# ASSIGNMENT:
Within the records below, filter for lines carrying the word "price" and copy them.

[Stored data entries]
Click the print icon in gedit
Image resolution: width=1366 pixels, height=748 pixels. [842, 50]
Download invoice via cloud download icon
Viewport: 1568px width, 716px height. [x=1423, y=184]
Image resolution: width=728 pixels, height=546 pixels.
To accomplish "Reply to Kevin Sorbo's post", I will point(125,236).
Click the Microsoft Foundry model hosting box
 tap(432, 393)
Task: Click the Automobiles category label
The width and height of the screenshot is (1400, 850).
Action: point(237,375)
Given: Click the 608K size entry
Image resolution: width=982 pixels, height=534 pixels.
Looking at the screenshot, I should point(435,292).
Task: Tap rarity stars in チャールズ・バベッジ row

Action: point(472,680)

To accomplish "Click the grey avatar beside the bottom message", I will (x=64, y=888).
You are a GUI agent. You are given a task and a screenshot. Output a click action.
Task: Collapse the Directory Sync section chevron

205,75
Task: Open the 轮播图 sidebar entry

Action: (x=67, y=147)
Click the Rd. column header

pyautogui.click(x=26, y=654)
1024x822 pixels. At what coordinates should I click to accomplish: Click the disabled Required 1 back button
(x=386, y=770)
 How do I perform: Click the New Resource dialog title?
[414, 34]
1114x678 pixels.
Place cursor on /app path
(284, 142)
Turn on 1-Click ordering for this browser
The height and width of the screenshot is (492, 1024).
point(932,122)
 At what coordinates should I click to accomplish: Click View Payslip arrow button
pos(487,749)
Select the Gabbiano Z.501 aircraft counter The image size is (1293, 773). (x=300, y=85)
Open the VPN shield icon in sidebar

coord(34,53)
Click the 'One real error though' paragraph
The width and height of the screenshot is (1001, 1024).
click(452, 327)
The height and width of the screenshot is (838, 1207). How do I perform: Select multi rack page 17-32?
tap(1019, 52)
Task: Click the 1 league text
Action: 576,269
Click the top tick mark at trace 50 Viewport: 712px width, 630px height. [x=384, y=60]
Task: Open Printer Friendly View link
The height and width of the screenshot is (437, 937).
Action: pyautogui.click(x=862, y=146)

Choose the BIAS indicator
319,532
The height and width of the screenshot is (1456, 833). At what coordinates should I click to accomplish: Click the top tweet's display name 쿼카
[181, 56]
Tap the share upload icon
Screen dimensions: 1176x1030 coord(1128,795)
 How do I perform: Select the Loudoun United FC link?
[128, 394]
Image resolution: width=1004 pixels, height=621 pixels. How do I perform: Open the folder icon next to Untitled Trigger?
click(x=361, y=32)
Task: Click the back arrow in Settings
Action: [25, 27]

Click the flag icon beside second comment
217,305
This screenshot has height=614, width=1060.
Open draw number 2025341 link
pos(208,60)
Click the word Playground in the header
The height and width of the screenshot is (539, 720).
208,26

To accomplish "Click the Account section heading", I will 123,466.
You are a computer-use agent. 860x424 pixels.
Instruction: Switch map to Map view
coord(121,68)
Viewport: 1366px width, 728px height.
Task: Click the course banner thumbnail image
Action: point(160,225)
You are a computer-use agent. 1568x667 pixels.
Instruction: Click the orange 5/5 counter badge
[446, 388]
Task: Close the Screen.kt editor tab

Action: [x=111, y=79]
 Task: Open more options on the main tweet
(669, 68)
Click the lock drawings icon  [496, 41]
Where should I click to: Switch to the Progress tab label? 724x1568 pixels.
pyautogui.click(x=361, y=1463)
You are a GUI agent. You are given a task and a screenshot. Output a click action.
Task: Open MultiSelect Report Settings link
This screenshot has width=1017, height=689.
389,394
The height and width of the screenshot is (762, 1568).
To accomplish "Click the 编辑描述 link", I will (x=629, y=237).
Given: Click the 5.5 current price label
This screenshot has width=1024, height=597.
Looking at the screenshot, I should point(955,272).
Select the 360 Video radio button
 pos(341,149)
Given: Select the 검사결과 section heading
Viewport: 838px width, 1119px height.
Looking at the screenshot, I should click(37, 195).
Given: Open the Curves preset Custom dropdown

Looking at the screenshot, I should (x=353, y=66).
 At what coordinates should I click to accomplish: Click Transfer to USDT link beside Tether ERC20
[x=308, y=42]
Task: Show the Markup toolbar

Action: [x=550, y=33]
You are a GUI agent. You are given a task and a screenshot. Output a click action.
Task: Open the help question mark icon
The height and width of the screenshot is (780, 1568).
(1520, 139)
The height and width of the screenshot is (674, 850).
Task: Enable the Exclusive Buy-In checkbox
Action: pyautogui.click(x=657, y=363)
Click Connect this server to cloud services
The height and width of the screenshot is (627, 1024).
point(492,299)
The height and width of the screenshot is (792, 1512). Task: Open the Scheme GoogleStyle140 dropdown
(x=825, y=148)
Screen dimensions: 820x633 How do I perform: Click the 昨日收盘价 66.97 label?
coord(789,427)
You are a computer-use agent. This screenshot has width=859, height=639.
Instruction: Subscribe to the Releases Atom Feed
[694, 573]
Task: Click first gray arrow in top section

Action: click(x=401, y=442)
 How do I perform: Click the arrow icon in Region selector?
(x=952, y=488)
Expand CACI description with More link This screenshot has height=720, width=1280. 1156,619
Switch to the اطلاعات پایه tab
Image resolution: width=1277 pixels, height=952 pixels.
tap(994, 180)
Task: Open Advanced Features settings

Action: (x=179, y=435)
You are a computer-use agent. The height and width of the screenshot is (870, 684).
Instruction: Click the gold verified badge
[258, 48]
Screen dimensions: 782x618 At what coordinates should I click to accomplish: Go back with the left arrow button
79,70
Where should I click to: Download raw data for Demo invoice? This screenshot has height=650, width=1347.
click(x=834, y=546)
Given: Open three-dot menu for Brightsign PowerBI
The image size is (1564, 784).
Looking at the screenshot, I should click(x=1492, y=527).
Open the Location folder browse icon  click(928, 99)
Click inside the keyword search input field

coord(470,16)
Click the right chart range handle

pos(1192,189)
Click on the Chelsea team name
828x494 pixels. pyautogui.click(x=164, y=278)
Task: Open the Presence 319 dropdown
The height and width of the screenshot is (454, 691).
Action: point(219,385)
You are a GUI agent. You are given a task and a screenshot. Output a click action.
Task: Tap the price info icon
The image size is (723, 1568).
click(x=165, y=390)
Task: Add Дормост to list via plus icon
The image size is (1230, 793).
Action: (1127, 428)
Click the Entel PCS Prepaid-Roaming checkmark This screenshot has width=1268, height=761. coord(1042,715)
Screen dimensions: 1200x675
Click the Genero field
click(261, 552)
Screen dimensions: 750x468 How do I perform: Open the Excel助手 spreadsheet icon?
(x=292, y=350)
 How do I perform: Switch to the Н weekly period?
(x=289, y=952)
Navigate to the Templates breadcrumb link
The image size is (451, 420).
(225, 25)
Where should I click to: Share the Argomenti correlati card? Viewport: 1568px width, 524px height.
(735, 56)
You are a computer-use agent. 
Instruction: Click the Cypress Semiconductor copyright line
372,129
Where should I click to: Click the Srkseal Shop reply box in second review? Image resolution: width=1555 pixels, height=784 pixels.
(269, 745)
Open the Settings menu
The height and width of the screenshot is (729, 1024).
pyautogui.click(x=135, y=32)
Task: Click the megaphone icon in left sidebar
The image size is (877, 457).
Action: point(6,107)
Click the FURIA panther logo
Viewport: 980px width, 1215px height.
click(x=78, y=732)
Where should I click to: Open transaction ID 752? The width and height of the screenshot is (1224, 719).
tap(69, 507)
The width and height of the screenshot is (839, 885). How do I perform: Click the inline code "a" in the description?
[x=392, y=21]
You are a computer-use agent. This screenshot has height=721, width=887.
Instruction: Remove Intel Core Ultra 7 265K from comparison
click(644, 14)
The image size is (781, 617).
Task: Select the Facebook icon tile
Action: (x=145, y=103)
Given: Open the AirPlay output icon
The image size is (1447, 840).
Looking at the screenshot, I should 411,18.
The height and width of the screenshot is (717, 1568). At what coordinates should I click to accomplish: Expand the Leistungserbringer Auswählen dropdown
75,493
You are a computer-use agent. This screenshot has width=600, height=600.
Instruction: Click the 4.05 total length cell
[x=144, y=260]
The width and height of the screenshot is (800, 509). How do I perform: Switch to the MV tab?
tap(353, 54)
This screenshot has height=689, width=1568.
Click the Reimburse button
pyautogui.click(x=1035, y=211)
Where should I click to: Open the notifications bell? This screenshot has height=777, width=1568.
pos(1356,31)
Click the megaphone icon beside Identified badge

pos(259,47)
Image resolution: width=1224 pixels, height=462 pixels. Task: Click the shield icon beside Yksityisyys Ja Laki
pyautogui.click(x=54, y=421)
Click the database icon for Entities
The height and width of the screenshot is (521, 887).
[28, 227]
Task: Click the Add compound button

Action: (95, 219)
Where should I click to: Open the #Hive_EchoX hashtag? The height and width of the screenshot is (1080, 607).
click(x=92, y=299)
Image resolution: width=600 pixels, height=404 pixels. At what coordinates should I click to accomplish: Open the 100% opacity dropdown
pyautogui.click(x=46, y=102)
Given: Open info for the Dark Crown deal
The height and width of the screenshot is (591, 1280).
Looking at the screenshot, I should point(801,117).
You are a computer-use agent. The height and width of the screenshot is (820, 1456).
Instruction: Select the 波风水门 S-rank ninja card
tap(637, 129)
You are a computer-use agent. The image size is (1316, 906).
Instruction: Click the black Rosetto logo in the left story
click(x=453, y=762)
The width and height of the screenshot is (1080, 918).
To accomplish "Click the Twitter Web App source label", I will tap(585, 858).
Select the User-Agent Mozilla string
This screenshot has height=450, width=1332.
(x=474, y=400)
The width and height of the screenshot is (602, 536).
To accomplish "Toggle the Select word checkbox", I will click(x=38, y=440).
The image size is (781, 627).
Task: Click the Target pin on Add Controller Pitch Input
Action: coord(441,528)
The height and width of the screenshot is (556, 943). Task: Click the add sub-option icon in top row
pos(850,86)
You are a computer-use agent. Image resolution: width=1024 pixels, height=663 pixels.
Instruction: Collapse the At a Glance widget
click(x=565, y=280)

# SOLUTION:
Given: Click the 5.5 current price label
Task: Tap the price info icon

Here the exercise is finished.